- [Work to complete]:
In the entries below, find the line with "فلسطين (201, 2427)" and the line with "اليمن (144, 2445)". Return those two lines and all lines between them, exactly.

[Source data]
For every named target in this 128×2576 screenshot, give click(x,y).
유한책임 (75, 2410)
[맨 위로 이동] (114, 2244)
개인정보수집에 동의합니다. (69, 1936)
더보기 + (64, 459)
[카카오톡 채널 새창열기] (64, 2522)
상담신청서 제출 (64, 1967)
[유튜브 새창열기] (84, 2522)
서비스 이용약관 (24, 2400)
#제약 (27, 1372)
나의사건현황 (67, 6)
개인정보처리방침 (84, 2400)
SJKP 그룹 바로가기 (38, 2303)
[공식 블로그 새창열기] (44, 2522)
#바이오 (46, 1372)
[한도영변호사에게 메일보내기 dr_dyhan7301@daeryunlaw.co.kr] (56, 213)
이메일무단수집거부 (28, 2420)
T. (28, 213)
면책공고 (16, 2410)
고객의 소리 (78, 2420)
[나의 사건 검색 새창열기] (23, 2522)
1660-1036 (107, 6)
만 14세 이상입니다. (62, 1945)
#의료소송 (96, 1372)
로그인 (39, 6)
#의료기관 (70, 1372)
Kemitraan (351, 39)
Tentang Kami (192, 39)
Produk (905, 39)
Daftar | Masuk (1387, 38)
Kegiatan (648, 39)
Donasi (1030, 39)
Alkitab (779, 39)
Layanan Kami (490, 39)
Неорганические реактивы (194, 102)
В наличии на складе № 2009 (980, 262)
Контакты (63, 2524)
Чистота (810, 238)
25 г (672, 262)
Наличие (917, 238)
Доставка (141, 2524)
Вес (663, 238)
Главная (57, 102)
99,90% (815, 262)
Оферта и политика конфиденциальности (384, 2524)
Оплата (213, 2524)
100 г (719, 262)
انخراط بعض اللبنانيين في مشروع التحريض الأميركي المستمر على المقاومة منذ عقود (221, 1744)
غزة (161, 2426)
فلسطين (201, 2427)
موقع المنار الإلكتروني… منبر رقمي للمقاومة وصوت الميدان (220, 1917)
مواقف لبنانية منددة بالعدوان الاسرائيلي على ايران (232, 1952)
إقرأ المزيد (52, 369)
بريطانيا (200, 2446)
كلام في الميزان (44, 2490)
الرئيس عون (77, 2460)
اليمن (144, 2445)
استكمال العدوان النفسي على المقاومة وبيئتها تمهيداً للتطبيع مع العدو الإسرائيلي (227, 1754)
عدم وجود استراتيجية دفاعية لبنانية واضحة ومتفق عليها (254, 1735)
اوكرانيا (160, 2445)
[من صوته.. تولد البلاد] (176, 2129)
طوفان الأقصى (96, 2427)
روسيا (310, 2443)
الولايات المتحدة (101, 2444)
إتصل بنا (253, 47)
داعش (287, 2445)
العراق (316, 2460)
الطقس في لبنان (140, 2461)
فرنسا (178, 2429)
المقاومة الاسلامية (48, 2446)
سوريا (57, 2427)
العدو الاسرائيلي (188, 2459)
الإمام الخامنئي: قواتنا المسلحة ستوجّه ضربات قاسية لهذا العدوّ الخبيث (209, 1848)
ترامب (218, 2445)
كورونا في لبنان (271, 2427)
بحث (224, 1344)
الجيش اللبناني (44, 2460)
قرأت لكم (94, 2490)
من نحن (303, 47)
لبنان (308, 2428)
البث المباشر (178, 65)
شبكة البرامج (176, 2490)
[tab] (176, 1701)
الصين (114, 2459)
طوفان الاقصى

- [Result of this task]:
فلسطين (201, 2427)
موقع المنار الإلكتروني… منبر رقمي للمقاومة وصوت الميدان (220, 1917)
مواقف لبنانية منددة بالعدوان الاسرائيلي على ايران (232, 1952)
إقرأ المزيد (52, 369)
بريطانيا (200, 2446)
كلام في الميزان (44, 2490)
الرئيس عون (77, 2460)
اليمن (144, 2445)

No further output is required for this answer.